• **Exercise directions**: Write out all the data below again, swapping "screenshot" for "image" and keeping everything else the same. Leave the pictures out.
--- START Listing ---
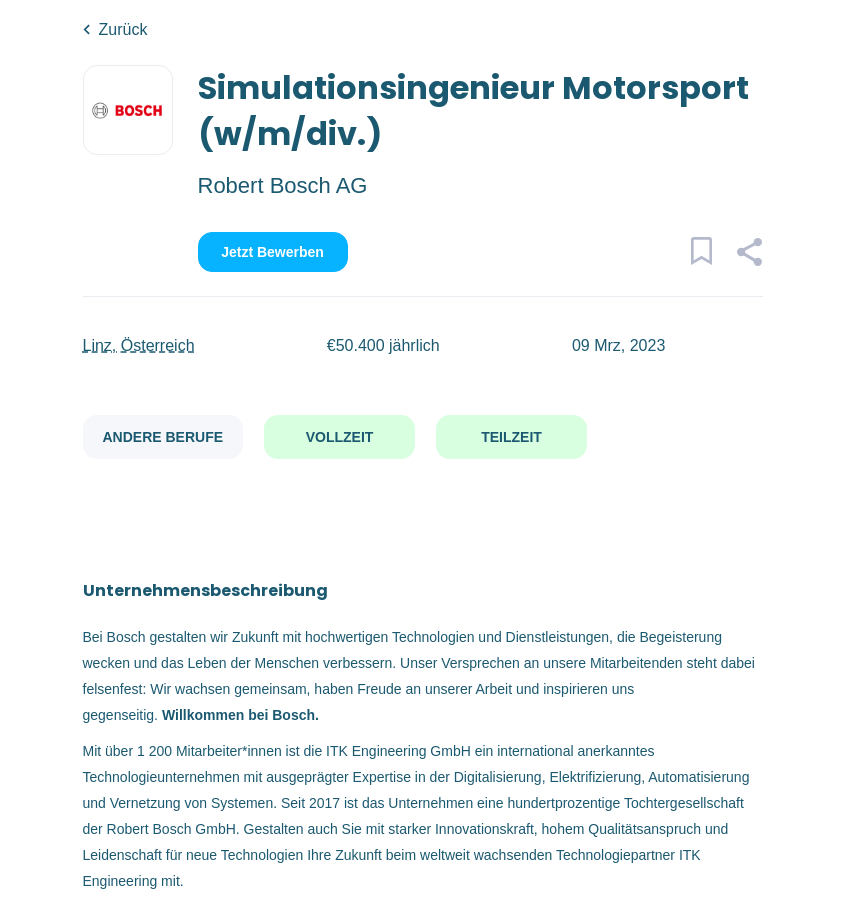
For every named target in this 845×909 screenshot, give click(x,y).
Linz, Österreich (139, 345)
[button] (749, 255)
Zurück (123, 29)
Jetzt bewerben (272, 252)
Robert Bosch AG (283, 185)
--- END Listing ---
• **Output**:
For every named target in this 845×909 image, give click(x,y).
Linz, Österreich (139, 345)
[button] (749, 255)
Zurück (123, 29)
Jetzt bewerben (272, 252)
Robert Bosch AG (283, 185)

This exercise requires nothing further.